In 1929, Ernest Edward Mills Joyce published
The South Polar Trail, a chronicle of the Ross Sea party's experiences in Antarctica from 1914 to 1917, taken directly from his log. Firsthand evidence, I rejoiced, a brilliant foundation of fact for the narrative I was beginning to construct from a handful of diaries and papers. An authoritative account offering the bones of the story, a solid source to corroborate the others. Except, as I soon discovered from the letters of his mates, Joyce was a fabulist of the first order. Among other tall tales, he claimed that the Ross Sea party had seen the tent sheltering the bodies of British explorer Robert Falcon Scott and his party, who died on their retreat from the South Pole in 1912, which "Joycey's" companions utterly contradicted. Names, dates, and statistics were wrong. Even the name on the title page was a fiction ? I later discovered from his birth certificate that he was simply Ernest Edward Joyce, and had appropriated his mother's maiden name, Mills, and the title of captain in later life. What had seemed bedrock eroded into shifting sands.
If you're writing about history, firsthand sources are essential. Relying solely on secondary accounts means removing yourself from the events and repeating the errors and analysis of another author. But as valuable as they are, primary sources have to be handled with care. Eyewitnesses filter events through a kaleidoscope of their own perceptions, motives, and expectations. Diaries are invariably revised before publication. Memoirs are plagued by hindsight and wishful thinking. Interviewed decades after the events, participants innocently conflate their own memories with similar stories they've internalized from a lifetime of reading. It's the historian's job to trace the errors and bias and understand the diarist's motives and point of view.

# Data

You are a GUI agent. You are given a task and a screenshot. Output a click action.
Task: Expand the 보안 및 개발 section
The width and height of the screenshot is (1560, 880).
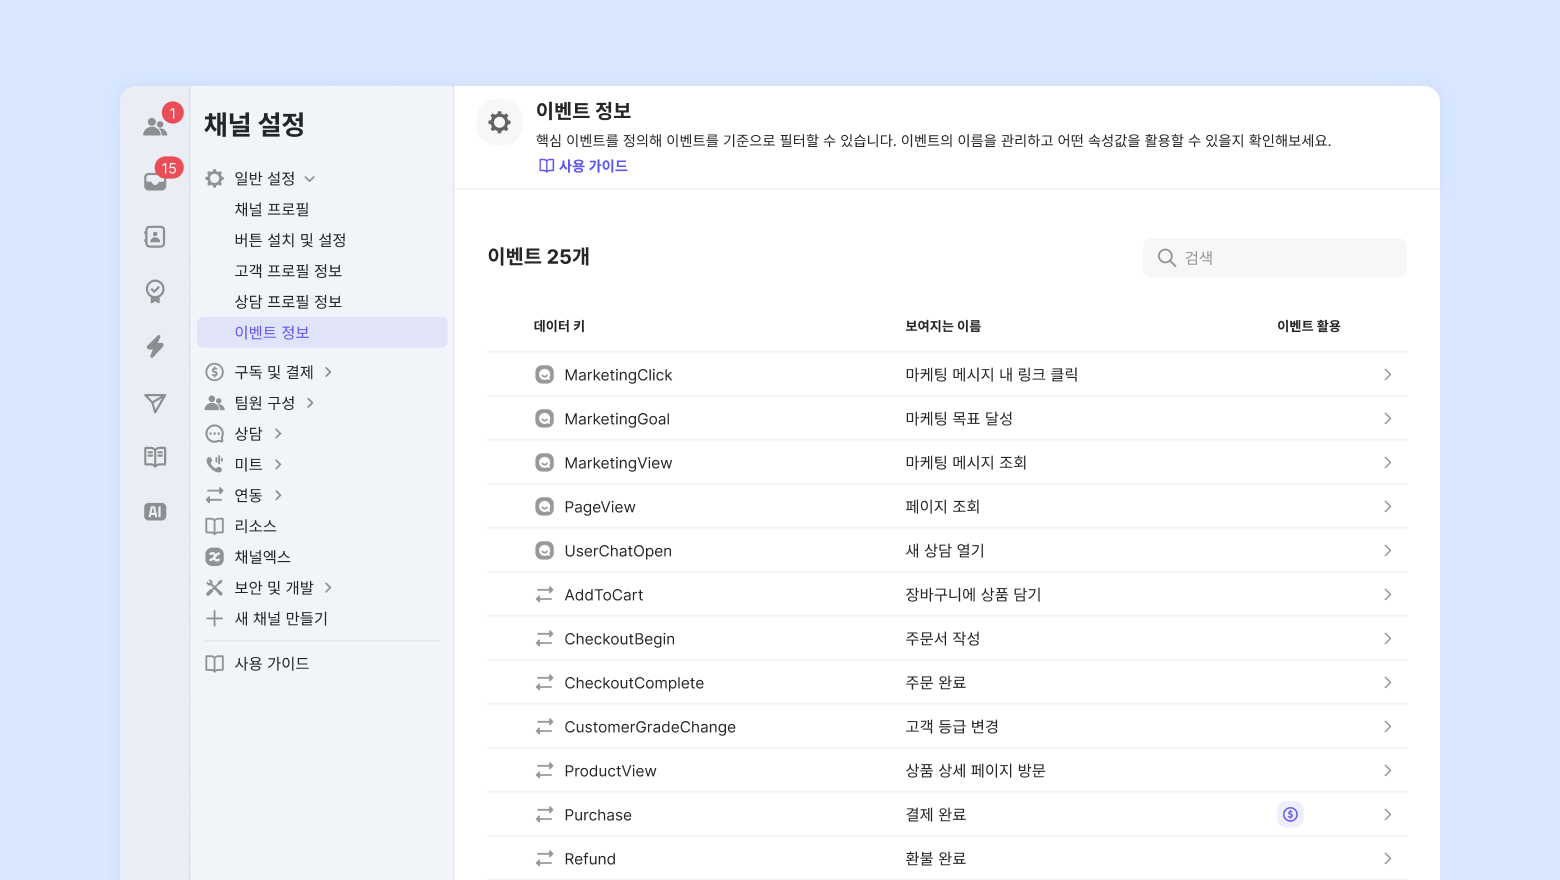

# Exercise 1
Answer these questions from the passage about handling primary sources in history.
(a) In what year did Joyce publish The South Polar Trail?
(b) What name did Joyce's birth certificate show?
(c) What does the passage say memoirs are plagued by?
# Exercise 2
Write what follows the final sentence of the passage about handling primary sources in history.

# Output 1
(a) 1929
(b) Ernest Edward Joyce
(c) Hindsight and wishful thinking

# Output 2
The records of the other Ross Sea party members were not without problems. Richard Richards published his own 44-page account in 1962, but he relied heavily upon Joyce's book to jog his memory and reproduced many of its errors. The other diaries contained mysterious conflicts as well. How could four men say that the ship left port on one day, a pretty notable event, while three others noted it as the next? The answer came later, when I ran across an entry from one diarist stating that a handful of neglectful record-keepers borrowed the mechanic's diary to copy a month of entries and get caught up. Battling for survival against the elements doesn't leave much time for the niceties of routine. And sometimes the participants themselves aren't the best judges of what's happening. At one point, the members of the party were convinced that two men were failing rapidly due to scurvy. But the symptoms noted in the diaries didn't add up, and after interviews with scientists, I realized that they showed classic signs of severe hypothermia ? which wasn't yet recognized as a medical problem in 1914.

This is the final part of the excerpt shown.